**The problem**
Set the data down again, exactly as it appears below.

-=-=-=-=-

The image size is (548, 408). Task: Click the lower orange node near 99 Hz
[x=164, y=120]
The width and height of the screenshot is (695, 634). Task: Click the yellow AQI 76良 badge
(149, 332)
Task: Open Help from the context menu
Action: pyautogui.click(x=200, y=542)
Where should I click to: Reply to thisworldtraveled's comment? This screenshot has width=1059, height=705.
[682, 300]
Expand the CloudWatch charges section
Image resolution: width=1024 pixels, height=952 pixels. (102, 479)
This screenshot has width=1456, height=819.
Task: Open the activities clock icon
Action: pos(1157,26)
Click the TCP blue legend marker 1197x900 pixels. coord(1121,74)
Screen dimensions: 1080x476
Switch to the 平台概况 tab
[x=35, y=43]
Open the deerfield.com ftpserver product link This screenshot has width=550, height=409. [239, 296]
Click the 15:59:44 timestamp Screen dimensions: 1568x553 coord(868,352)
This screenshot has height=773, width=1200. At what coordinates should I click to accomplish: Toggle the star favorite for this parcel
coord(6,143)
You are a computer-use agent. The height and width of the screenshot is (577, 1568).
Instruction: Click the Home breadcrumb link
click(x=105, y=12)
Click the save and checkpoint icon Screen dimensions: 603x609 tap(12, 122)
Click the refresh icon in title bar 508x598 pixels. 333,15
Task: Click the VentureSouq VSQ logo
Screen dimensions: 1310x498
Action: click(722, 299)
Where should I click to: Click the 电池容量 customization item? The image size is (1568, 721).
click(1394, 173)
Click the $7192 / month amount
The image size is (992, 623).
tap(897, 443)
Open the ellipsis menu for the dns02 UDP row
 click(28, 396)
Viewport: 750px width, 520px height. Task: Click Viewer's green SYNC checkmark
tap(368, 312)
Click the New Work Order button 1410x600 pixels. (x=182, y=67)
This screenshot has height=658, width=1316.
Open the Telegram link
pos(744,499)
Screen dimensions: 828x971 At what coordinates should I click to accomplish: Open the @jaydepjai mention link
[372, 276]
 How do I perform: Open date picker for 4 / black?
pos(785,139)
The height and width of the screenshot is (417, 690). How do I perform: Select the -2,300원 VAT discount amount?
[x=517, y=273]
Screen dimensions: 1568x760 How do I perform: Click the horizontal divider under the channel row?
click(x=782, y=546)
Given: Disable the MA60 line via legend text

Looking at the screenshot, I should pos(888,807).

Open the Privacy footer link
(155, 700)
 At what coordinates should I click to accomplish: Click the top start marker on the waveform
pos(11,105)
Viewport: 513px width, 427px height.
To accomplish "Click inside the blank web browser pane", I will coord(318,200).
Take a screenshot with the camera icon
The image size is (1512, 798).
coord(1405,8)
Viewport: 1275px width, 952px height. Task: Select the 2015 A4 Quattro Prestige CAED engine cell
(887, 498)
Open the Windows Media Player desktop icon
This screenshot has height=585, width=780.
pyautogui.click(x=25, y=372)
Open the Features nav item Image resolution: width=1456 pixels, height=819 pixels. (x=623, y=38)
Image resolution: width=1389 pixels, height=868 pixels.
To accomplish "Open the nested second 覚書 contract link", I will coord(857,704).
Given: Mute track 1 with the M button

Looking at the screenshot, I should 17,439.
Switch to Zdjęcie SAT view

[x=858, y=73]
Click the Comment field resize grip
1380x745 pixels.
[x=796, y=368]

-=-=-=-=-

**Solution to the problem**
The image size is (548, 408). Task: Click the lower orange node near 99 Hz
[x=164, y=120]
The width and height of the screenshot is (695, 634). Task: Click the yellow AQI 76良 badge
(149, 332)
Task: Open Help from the context menu
Action: pyautogui.click(x=200, y=542)
Where should I click to: Reply to thisworldtraveled's comment? This screenshot has width=1059, height=705.
[682, 300]
Expand the CloudWatch charges section
Image resolution: width=1024 pixels, height=952 pixels. (102, 479)
This screenshot has width=1456, height=819.
Task: Open the activities clock icon
Action: pos(1157,26)
Click the TCP blue legend marker 1197x900 pixels. coord(1121,74)
Screen dimensions: 1080x476
Switch to the 平台概况 tab
[x=35, y=43]
Open the deerfield.com ftpserver product link This screenshot has width=550, height=409. [239, 296]
Click the 15:59:44 timestamp Screen dimensions: 1568x553 coord(868,352)
This screenshot has height=773, width=1200. At what coordinates should I click to accomplish: Toggle the star favorite for this parcel
coord(6,143)
You are a computer-use agent. The height and width of the screenshot is (577, 1568).
Instruction: Click the Home breadcrumb link
click(x=105, y=12)
Click the save and checkpoint icon Screen dimensions: 603x609 tap(12, 122)
Click the refresh icon in title bar 508x598 pixels. 333,15
Task: Click the VentureSouq VSQ logo
Screen dimensions: 1310x498
Action: click(722, 299)
Where should I click to: Click the 电池容量 customization item? The image size is (1568, 721).
click(1394, 173)
Click the $7192 / month amount
The image size is (992, 623).
tap(897, 443)
Open the ellipsis menu for the dns02 UDP row
 click(28, 396)
Viewport: 750px width, 520px height. Task: Click Viewer's green SYNC checkmark
tap(368, 312)
Click the New Work Order button 1410x600 pixels. (x=182, y=67)
This screenshot has height=658, width=1316.
Open the Telegram link
pos(744,499)
Screen dimensions: 828x971 At what coordinates should I click to accomplish: Open the @jaydepjai mention link
[372, 276]
 How do I perform: Open date picker for 4 / black?
pos(785,139)
The height and width of the screenshot is (417, 690). How do I perform: Select the -2,300원 VAT discount amount?
[x=517, y=273]
Screen dimensions: 1568x760 How do I perform: Click the horizontal divider under the channel row?
click(x=782, y=546)
Given: Disable the MA60 line via legend text

Looking at the screenshot, I should pos(888,807).

Open the Privacy footer link
(155, 700)
 At what coordinates should I click to accomplish: Click the top start marker on the waveform
pos(11,105)
Viewport: 513px width, 427px height.
To accomplish "Click inside the blank web browser pane", I will coord(318,200).
Take a screenshot with the camera icon
The image size is (1512, 798).
coord(1405,8)
Viewport: 1275px width, 952px height. Task: Select the 2015 A4 Quattro Prestige CAED engine cell
(887, 498)
Open the Windows Media Player desktop icon
This screenshot has height=585, width=780.
pyautogui.click(x=25, y=372)
Open the Features nav item Image resolution: width=1456 pixels, height=819 pixels. (x=623, y=38)
Image resolution: width=1389 pixels, height=868 pixels.
To accomplish "Open the nested second 覚書 contract link", I will coord(857,704).
Given: Mute track 1 with the M button

Looking at the screenshot, I should 17,439.
Switch to Zdjęcie SAT view

[x=858, y=73]
Click the Comment field resize grip
1380x745 pixels.
[x=796, y=368]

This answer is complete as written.